Brownsville for example has serious poverty issues.

But the sizes of these areas are interesting. El Paso-Juarez-Las cruces area has more people than the San Antonio area. The Rio Grande Valley cross border area also is approaching 3 M people.
Prior to joining City-Data, I never really knew how large the Rio Grande Valley ever was. I've been there before once, from South Padre Island all the way to McAllen and both Brownsville and Harlingen in between the former two. It felt like a pretty large, decentralized, but also suburbanized area but I never would have taken it to be larger than El Paso-Las Cruces.

I feel like the Rio Grande Valley's growth is more recent than anything else, the recent 20-30 years or so.

Technically other than South Padre Island, I've found all the things City-Data people are scared of El Paso (falsely) to be true of the Rio Grande Valley. There's definitely a drug moving element to it, a gang element to it, and a seedy, unsafe feel to it. Not saying if you're out that you'll be a victim of crime, I myself was not nor had any issues but you do tend to notice seedy characteristics there. I never found those in El Paso at all. I walked around a what was non-active Downtown El Paso at 5:30 A.M. just a few weeks ago, no issues at all. Nothing seedy, nothing wrong, nothing bad. Later that day, it was active and again nothing seedy or bad at all. Just a very general area even if Juarez is less than 1 mile away from Downtown El Paso. The city does not share the high-crime characteristics with its neighbor across the border.
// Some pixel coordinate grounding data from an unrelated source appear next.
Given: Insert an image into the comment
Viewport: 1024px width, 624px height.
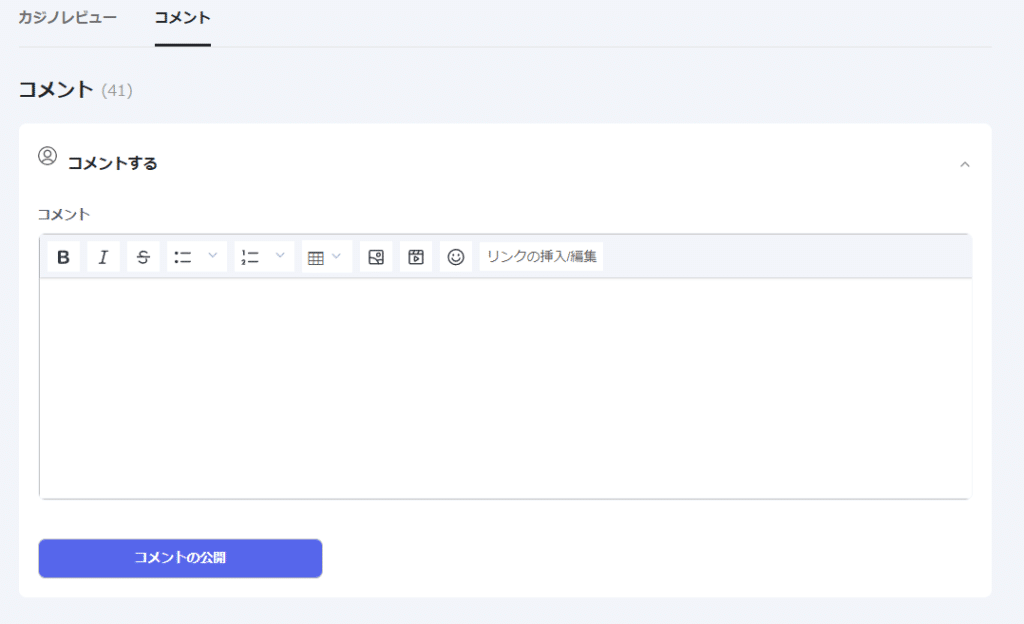Looking at the screenshot, I should [376, 257].
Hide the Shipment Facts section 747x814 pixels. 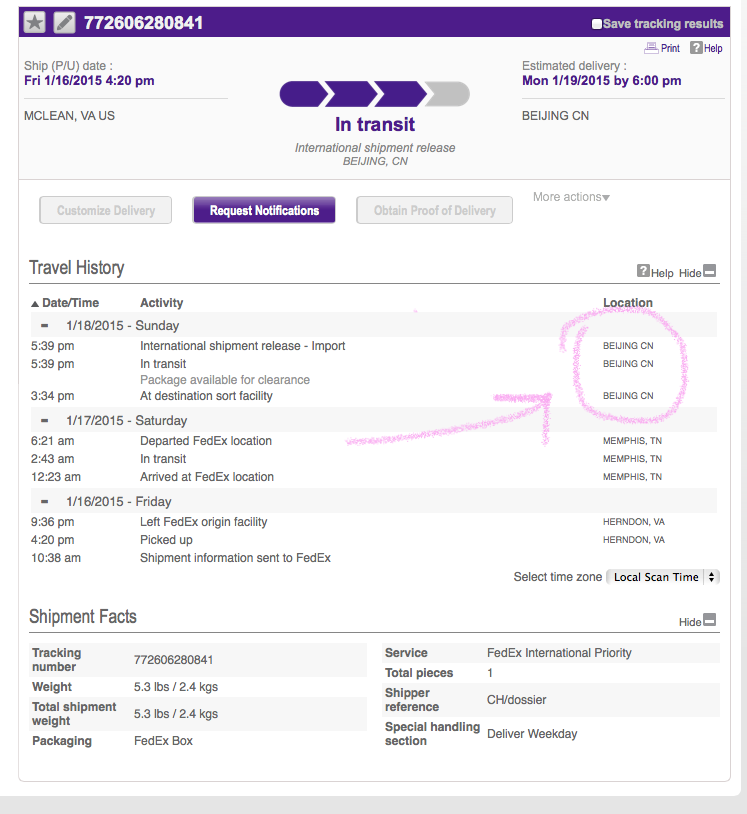pyautogui.click(x=710, y=620)
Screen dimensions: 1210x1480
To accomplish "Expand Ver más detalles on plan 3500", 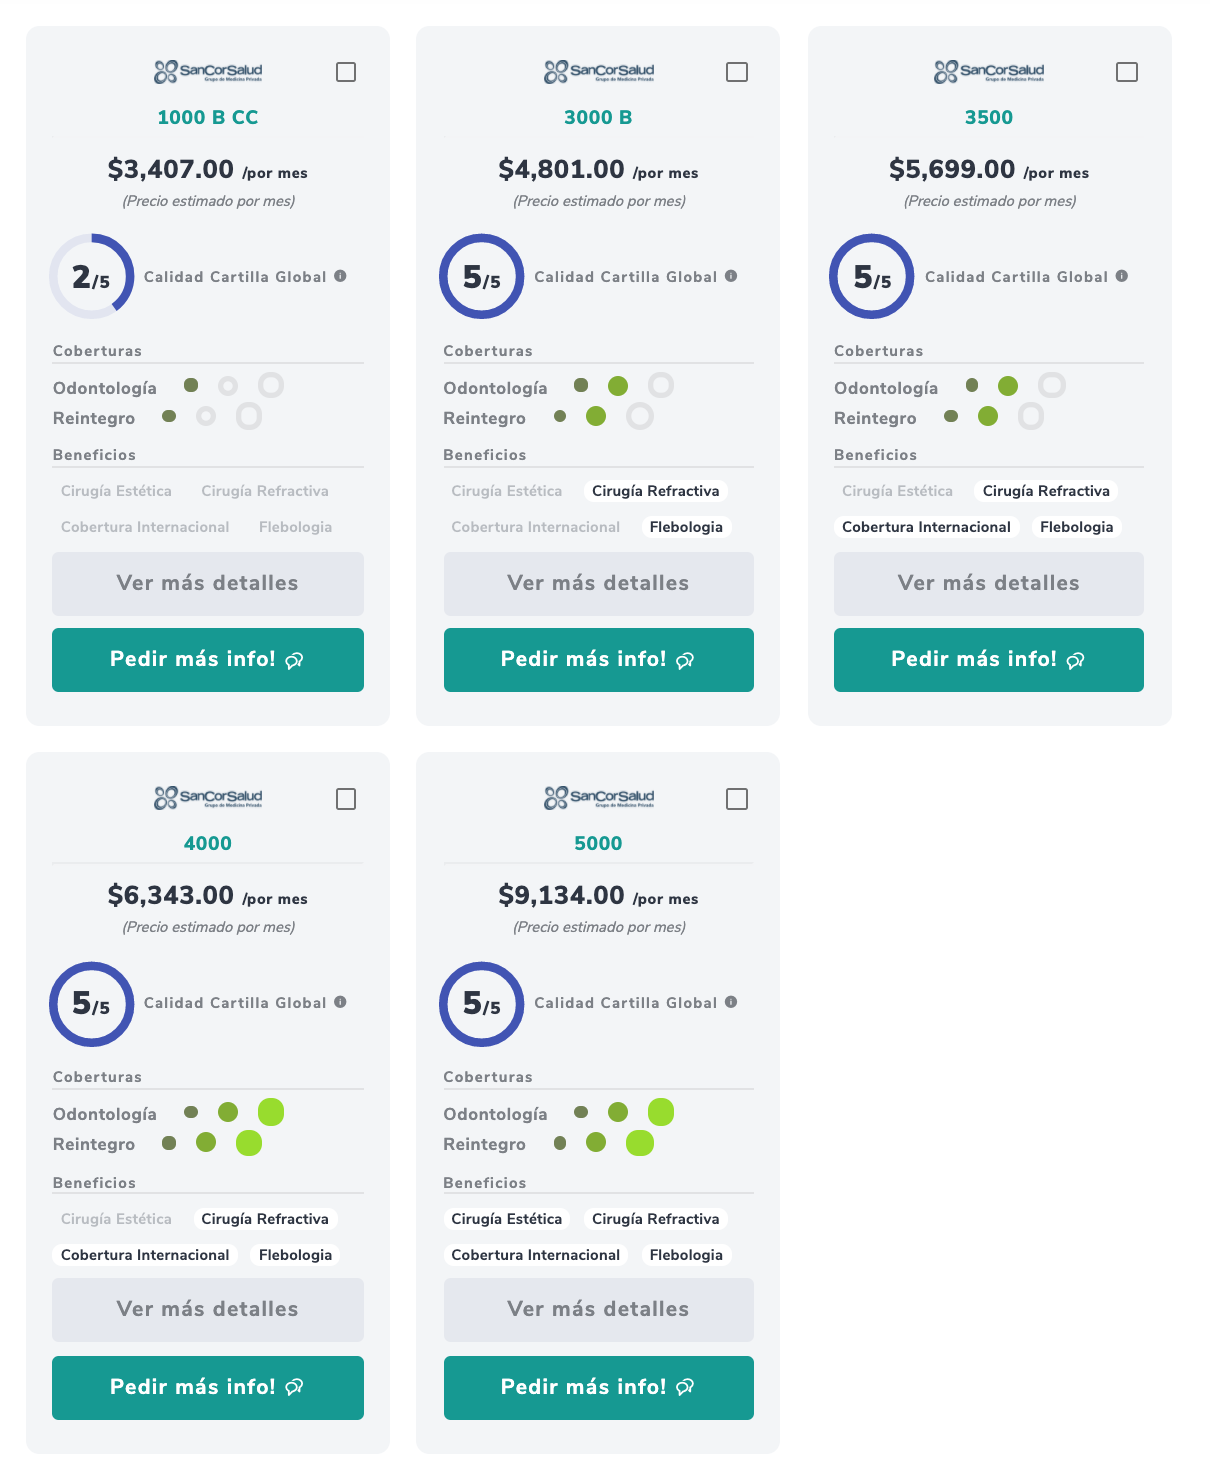I will (x=989, y=583).
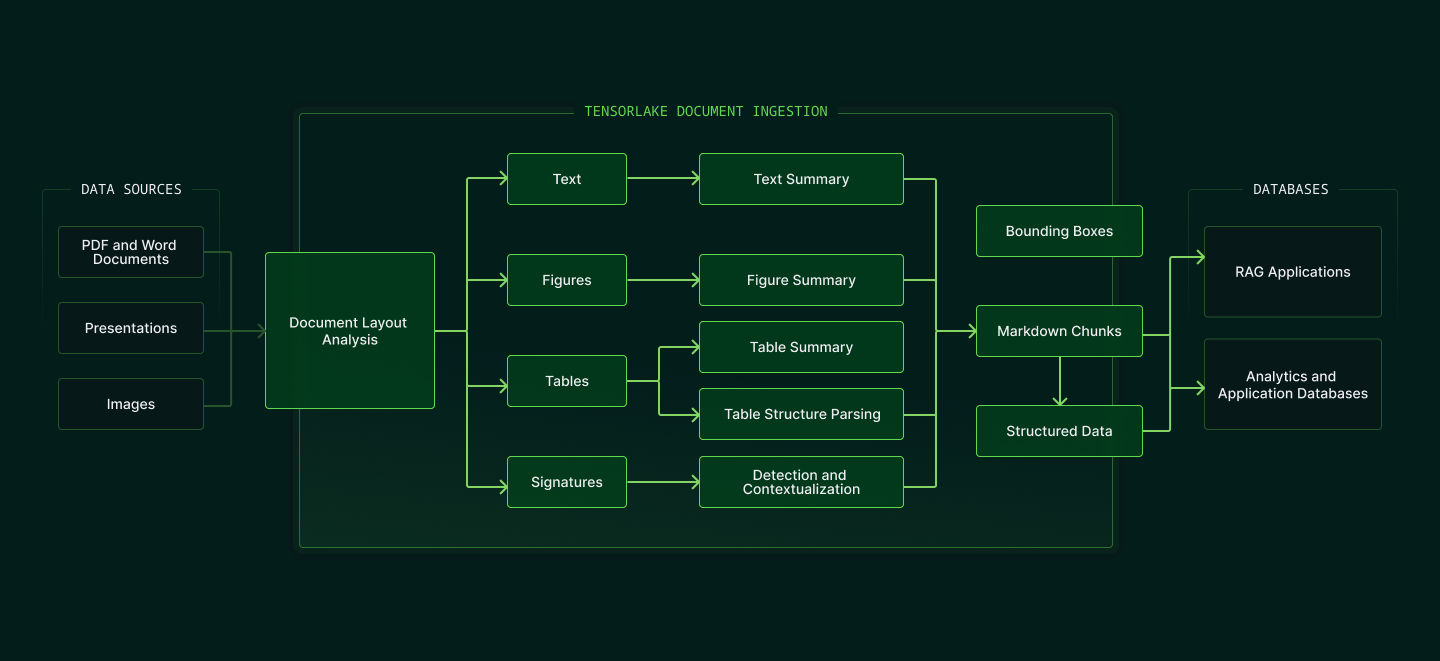Viewport: 1440px width, 661px height.
Task: Click the Text node
Action: (566, 179)
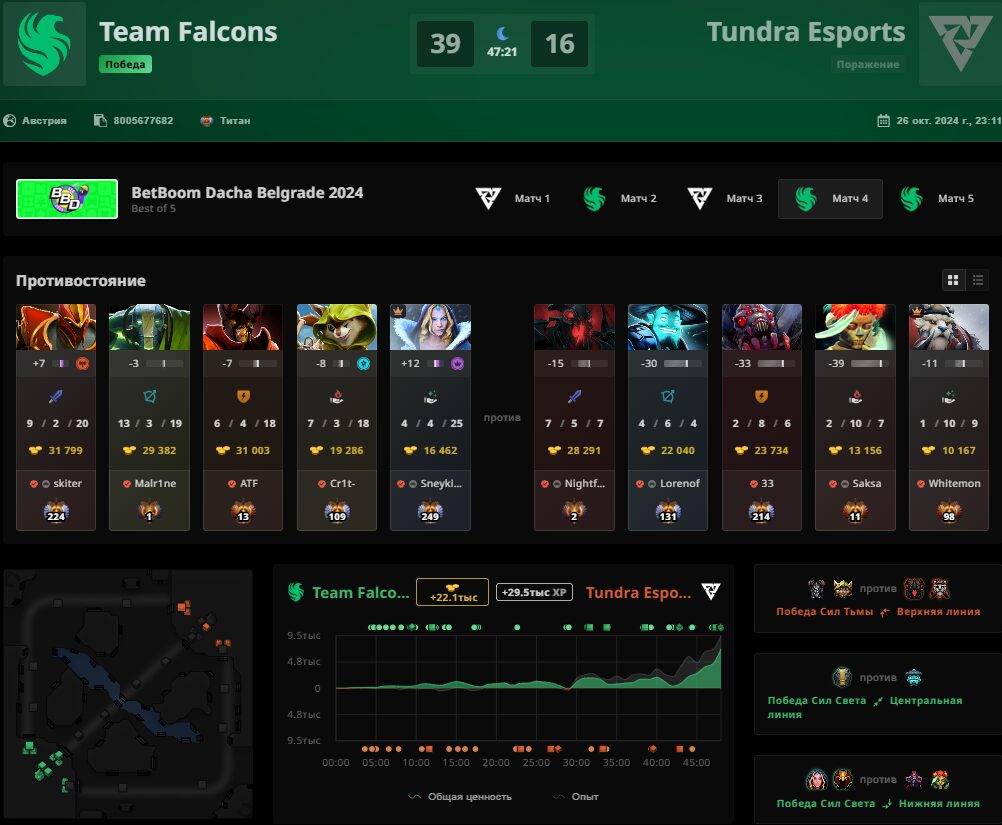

El Paso is also an older city, it actually has a lot of history in its state and was a pretty decent sized and built-up city in the early 1900s.

I feel this is different for the Rio Grande Valley, where outside of South Padre and a few coastal communities and about half of Harlingen, the rest of it feels like a seedy and dark place. Again, not to say you'll be a victim of crime there but it doesn't feel right in a general sense.

The Rio Grande Valley has many challenges to it though, population growth will only add to those challenges. The region has a very high poverty rate, infrastructurally could use more across the board, and in general could really use reformation in the public education districts there, they are very very far behind on that. It also needs to attract better jobs to the area. At 1.35 million (in the 4 South Texas counties), it sort of has a responsibility to improve on these things.

Going to 2050, I would wager that the Rio Grande Valley will post the highest growth in its state (on a percentage basis).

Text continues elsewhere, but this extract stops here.